Friday, June 20, 2008

Ebay sellers use FUD to fight against paying taxes

So today I got dinged from I think three different people about a Congressional effort to compromise our privacy by requiring eBay, Amazon, and all other online retailers to report our purchases to the government as part of Chris Dodd's proposed mortgage bailout bill. Now, this didn't seem like a Chris Dodd sort of thing to do, so I set to reading a bit. Let's start here, with a press release from some entity called "FreedomWorks". They make it sound as if this provision is going to affect "nearly every credit card transaction in America" and that it's horribly intrusive.

It's not. Quite simply, they are lying. Here's what the provision (S.AMDT. 4983 to H.R. 3221; see pages S5902 et seq of the Congressional Record) actually requires:
Each payment settlement entity shall make a return for each calendar year setting forth--
(1) the name, address, and TIN of each participating payee to whom one or more payments in settlement of reportable transactions are made, and
(2) the gross amount of the reportable transactions with respect to each such participating payee.
In other words, what this does is require "payment settlement entities" (basically, credit card processors and alternative payment processors such as PayPal) to report, for each person who receives funds as a result of processing transactions on behalf of that person, a report to the IRS of the total amount of funds received (over the year) as a result of such processing. It does not require any reporting of information about payors or about individual transactions. Nor does it require any online merchant to report anything except insofar as such an entity might also provide payment clearing services. Payees who receive less than $10,000 in any year and participate in fewer than 200 transactions are excluded from mandatory reporting.
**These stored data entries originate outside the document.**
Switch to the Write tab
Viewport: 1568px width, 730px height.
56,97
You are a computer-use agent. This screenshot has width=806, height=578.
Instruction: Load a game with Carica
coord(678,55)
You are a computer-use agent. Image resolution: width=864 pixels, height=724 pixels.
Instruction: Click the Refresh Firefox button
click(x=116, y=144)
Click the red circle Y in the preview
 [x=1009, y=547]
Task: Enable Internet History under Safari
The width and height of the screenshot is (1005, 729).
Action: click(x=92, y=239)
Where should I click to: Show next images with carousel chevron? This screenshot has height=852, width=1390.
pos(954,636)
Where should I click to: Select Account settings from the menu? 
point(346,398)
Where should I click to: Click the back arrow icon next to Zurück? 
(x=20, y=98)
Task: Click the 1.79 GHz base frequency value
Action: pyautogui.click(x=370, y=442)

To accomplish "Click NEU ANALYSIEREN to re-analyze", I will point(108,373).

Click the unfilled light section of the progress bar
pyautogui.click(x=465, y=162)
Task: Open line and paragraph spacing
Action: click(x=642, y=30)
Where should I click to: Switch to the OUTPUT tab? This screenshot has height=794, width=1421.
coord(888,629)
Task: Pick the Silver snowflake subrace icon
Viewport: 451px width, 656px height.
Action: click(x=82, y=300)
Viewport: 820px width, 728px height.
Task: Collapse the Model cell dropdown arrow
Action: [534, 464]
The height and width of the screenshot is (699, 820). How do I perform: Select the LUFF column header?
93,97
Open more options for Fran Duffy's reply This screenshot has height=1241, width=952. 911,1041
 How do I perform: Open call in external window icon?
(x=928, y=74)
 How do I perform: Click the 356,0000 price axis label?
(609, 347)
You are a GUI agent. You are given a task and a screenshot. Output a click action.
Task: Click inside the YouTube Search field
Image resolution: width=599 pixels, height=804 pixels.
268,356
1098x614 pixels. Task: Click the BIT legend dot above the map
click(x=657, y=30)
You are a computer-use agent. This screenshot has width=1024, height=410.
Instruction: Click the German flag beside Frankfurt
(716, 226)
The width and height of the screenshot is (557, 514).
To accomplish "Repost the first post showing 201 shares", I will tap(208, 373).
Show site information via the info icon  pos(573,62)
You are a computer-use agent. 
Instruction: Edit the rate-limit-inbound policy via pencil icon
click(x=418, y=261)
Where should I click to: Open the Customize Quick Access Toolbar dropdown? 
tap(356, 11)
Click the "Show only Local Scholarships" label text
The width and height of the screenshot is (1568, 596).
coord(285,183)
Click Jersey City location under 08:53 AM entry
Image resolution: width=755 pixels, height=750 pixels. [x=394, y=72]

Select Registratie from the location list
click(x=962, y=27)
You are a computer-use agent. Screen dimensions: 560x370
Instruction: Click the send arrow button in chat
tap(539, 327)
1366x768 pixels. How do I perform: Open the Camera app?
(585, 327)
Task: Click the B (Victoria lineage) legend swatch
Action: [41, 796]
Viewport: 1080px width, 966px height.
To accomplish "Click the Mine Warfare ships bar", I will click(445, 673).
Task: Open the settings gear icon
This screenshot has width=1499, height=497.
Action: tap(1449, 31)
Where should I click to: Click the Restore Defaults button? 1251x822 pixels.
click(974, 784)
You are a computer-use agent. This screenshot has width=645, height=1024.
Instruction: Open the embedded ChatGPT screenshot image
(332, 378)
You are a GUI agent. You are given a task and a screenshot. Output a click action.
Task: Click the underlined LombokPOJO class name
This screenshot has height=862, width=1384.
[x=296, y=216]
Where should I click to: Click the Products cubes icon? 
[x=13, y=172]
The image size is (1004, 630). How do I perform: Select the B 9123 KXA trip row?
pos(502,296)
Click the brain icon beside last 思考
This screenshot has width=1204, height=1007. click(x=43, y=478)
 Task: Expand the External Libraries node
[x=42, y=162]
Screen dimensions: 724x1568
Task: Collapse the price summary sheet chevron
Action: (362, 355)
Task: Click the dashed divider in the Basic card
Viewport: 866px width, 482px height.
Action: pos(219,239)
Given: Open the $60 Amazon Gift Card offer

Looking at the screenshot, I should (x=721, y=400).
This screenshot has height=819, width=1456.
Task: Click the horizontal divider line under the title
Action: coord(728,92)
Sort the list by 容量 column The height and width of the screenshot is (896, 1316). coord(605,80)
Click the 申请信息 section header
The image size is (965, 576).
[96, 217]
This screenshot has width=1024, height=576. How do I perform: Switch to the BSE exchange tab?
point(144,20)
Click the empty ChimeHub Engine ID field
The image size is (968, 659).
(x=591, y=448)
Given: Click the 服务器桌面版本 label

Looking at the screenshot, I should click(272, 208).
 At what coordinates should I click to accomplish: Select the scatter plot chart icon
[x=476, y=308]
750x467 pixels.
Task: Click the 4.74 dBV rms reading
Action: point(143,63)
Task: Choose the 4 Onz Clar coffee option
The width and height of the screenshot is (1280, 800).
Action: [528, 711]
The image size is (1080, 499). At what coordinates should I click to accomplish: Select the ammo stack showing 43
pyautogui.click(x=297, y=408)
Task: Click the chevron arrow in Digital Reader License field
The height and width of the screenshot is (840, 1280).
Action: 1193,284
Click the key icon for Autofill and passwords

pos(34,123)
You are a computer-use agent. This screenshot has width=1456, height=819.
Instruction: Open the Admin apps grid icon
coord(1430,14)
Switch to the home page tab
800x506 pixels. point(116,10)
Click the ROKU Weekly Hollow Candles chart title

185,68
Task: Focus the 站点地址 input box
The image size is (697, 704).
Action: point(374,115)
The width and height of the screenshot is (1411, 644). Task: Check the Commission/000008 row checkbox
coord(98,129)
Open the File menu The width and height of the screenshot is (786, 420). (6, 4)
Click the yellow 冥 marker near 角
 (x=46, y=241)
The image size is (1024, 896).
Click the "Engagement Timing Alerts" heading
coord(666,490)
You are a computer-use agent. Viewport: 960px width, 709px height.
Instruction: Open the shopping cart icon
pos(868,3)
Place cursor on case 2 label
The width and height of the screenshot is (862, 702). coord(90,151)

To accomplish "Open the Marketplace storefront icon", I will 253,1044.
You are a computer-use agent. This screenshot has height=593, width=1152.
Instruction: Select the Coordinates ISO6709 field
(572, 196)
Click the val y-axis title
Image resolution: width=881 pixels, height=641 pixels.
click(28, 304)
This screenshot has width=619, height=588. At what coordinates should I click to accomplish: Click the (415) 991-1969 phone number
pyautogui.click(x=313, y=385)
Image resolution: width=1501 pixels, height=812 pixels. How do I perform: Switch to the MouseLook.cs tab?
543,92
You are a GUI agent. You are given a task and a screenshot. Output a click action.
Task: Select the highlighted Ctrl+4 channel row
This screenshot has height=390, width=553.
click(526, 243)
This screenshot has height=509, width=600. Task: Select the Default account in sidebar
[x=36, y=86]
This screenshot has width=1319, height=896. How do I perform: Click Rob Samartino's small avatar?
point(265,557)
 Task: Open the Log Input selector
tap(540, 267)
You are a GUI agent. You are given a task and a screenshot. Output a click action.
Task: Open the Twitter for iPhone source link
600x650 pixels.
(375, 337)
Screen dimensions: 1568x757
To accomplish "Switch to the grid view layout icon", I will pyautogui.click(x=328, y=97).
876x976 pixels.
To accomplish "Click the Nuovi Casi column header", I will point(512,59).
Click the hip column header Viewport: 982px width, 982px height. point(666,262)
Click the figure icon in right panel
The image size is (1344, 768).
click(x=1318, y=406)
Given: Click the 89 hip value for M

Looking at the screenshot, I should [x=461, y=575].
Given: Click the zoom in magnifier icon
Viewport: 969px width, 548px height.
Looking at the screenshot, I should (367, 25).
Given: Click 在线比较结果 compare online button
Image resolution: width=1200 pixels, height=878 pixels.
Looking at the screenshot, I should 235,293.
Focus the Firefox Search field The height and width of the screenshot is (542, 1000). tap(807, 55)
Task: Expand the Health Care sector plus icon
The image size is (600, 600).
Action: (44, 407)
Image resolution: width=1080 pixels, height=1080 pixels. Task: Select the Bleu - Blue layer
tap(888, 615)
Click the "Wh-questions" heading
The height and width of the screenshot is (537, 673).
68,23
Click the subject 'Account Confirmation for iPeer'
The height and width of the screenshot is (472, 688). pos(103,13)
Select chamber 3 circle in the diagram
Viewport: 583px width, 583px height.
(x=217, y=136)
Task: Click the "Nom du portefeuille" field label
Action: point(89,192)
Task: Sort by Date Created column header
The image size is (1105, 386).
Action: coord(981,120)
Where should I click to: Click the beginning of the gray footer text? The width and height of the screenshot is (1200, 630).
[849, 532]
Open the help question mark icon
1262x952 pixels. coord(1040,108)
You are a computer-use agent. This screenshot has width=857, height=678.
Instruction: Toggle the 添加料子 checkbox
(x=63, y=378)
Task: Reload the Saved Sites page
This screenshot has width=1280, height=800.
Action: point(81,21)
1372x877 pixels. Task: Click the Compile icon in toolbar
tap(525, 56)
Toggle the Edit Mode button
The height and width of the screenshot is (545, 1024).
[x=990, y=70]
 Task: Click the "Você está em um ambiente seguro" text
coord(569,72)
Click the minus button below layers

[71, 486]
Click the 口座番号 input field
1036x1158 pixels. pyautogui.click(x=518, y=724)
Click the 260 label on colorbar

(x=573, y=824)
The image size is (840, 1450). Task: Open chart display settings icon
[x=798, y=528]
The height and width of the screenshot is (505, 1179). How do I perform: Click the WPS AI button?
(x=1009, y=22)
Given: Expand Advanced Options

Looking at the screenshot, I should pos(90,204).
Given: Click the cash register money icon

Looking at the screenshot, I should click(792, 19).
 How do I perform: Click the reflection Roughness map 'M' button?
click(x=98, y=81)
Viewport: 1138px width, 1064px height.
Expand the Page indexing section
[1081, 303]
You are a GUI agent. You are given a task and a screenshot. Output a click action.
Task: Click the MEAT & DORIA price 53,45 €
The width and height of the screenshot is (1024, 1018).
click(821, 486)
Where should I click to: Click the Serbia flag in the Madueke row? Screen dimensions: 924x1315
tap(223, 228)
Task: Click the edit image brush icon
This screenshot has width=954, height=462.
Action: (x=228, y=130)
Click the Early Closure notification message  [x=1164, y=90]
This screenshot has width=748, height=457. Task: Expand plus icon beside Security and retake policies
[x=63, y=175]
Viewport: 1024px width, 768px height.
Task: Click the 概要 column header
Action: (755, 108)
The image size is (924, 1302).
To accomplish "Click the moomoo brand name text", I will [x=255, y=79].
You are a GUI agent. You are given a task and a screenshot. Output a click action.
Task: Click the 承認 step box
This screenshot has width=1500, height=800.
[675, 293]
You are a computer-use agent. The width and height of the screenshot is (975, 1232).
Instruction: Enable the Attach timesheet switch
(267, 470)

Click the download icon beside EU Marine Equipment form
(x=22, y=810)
Anyone who has worked as an independent contractor, or has operated a business, is probably familiar with Form 1099. Any business who hires another business to provide services for an amount greater than a certain threshold (which used to be $400 but I believe has gone up in recent years) has to file a Form 1099 with the IRS attesting to the gross amount paid to that other business for those services. The purpose of this provision is to make it harder for self-employed individuals to conceal revenue from taxation. What Chris Dodd is proposing is the same thing, for professional eBay sellers. And he's doing it to raise the money required to pay for the mortgage bailout he's proposing. Since this represents taxes that are legally due and payable but not being paid because the people who are supposed to be paying them are not reporting the income, I consider this perfectly fair and reasonable.

And that's why the eBay sellers are up in arms over this. This doesn't invade anybody's privacy. What it does do is make it far harder to collect money via PayPal or other alternative payment handling methods and have that income be undocumented. Right now, if you're selling stuff on eBay to the tune of $25,000 a year, it's entirely possible that you can conceal most or all of that from the IRS because it's undocumented. Dodd's proposal documents it: PayPal will be required, at the end of the year, to send a note to the IRS that says "Joe Ebay Shark received, via our service, a total of $25,126 in gross payments". And if you don't file a return that reflects that, the IRS will start sending you increasingly nasty little letters asking for their share of that $25,126.

If all you ever do is buy stuff, you won't ever have to deal with it. If you only sell things once in a while, again, you won't have to deal with it (unless you sell really expensive stuff). The only people this affects are people who make more than $10,000 a year selling stuff on eBay, and a handful of companies like PayPal. And, obviously, the people who need a mortgage bailout, to be paid for by collecting taxes already due and payable on tax-evading eBay sellers.

I gotta hand it to FreedomWorks. They took a perfectly ordinary income-reporting provision, and one that is not even all that invasive, and turned it into a vile invasion of online privacy. Too bad they had to lie to do it. I suppose we can't really blame them; the CRO is estimating that this reporting provision will generate $9.8 billion in government revenue over ten years. That's a lot of unreported income.

Please, call Congress at 1-866-928-3035 and tell them that you support requiring professional eBay sellers to pay income tax.

Oh, and go thank Slashdot for uncritically picking up the story and running with it as if were actually true.